# HOW TO COMPLETE THIS TASK:
Return the records that follow, matching each one exactly.

[Excerpts from a dataset]
——————
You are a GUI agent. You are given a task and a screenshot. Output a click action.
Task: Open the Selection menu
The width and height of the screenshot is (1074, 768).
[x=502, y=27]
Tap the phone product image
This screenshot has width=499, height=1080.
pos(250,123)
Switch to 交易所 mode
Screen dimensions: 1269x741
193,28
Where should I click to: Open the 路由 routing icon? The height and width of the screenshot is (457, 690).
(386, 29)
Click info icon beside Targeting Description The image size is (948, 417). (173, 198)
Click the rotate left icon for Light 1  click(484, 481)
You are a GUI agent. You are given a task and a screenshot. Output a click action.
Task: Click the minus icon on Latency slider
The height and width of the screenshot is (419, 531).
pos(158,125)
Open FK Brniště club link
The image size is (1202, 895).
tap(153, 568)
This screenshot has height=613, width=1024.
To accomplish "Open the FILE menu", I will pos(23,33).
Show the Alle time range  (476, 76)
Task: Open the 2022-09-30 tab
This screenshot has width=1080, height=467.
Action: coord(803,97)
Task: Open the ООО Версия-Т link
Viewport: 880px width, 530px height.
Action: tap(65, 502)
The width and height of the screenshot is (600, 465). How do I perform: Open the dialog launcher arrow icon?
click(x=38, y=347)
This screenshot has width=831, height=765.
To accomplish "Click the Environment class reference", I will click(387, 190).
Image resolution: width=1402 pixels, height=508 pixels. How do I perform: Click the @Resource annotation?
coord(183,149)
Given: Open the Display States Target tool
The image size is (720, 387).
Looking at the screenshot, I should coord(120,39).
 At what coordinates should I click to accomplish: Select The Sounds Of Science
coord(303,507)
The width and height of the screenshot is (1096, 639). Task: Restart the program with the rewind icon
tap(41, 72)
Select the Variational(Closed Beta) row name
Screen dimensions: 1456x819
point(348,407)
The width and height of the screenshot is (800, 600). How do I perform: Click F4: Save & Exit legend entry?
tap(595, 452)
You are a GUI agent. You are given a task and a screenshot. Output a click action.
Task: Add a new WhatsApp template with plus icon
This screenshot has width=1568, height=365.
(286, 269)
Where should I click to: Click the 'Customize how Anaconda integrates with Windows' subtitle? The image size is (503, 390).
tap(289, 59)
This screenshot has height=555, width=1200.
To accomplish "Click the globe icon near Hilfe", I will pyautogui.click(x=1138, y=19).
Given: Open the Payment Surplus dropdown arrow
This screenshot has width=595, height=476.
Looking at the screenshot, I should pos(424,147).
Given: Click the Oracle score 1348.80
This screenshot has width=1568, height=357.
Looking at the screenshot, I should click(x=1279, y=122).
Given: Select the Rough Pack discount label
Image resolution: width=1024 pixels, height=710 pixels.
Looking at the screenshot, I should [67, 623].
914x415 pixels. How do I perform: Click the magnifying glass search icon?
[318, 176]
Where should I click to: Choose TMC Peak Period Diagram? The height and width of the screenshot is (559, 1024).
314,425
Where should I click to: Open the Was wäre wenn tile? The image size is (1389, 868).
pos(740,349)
——————
# RESPONSE TO THE TASK:
You are a GUI agent. You are given a task and a screenshot. Output a click action.
Task: Open the Selection menu
The width and height of the screenshot is (1074, 768).
[x=502, y=27]
Tap the phone product image
This screenshot has width=499, height=1080.
pos(250,123)
Switch to 交易所 mode
Screen dimensions: 1269x741
193,28
Where should I click to: Open the 路由 routing icon? The height and width of the screenshot is (457, 690).
(386, 29)
Click info icon beside Targeting Description The image size is (948, 417). (173, 198)
Click the rotate left icon for Light 1  click(484, 481)
You are a GUI agent. You are given a task and a screenshot. Output a click action.
Task: Click the minus icon on Latency slider
The height and width of the screenshot is (419, 531).
pos(158,125)
Open FK Brniště club link
The image size is (1202, 895).
tap(153, 568)
This screenshot has height=613, width=1024.
To accomplish "Open the FILE menu", I will pos(23,33).
Show the Alle time range  (476, 76)
Task: Open the 2022-09-30 tab
This screenshot has width=1080, height=467.
Action: coord(803,97)
Task: Open the ООО Версия-Т link
Viewport: 880px width, 530px height.
Action: tap(65, 502)
The width and height of the screenshot is (600, 465). How do I perform: Open the dialog launcher arrow icon?
click(x=38, y=347)
This screenshot has width=831, height=765.
To accomplish "Click the Environment class reference", I will click(387, 190).
Image resolution: width=1402 pixels, height=508 pixels. How do I perform: Click the @Resource annotation?
coord(183,149)
Given: Open the Display States Target tool
The image size is (720, 387).
Looking at the screenshot, I should coord(120,39).
 At what coordinates should I click to accomplish: Select The Sounds Of Science
coord(303,507)
The width and height of the screenshot is (1096, 639). Task: Restart the program with the rewind icon
tap(41, 72)
Select the Variational(Closed Beta) row name
Screen dimensions: 1456x819
point(348,407)
The width and height of the screenshot is (800, 600). How do I perform: Click F4: Save & Exit legend entry?
tap(595, 452)
You are a GUI agent. You are given a task and a screenshot. Output a click action.
Task: Add a new WhatsApp template with plus icon
This screenshot has width=1568, height=365.
(286, 269)
Where should I click to: Click the 'Customize how Anaconda integrates with Windows' subtitle? The image size is (503, 390).
tap(289, 59)
This screenshot has height=555, width=1200.
To accomplish "Click the globe icon near Hilfe", I will pyautogui.click(x=1138, y=19).
Given: Open the Payment Surplus dropdown arrow
This screenshot has width=595, height=476.
Looking at the screenshot, I should pos(424,147).
Given: Click the Oracle score 1348.80
This screenshot has width=1568, height=357.
Looking at the screenshot, I should click(x=1279, y=122).
Given: Select the Rough Pack discount label
Image resolution: width=1024 pixels, height=710 pixels.
Looking at the screenshot, I should [67, 623].
914x415 pixels. How do I perform: Click the magnifying glass search icon?
[318, 176]
Where should I click to: Choose TMC Peak Period Diagram? The height and width of the screenshot is (559, 1024).
314,425
Where should I click to: Open the Was wäre wenn tile? The image size is (1389, 868).
pos(740,349)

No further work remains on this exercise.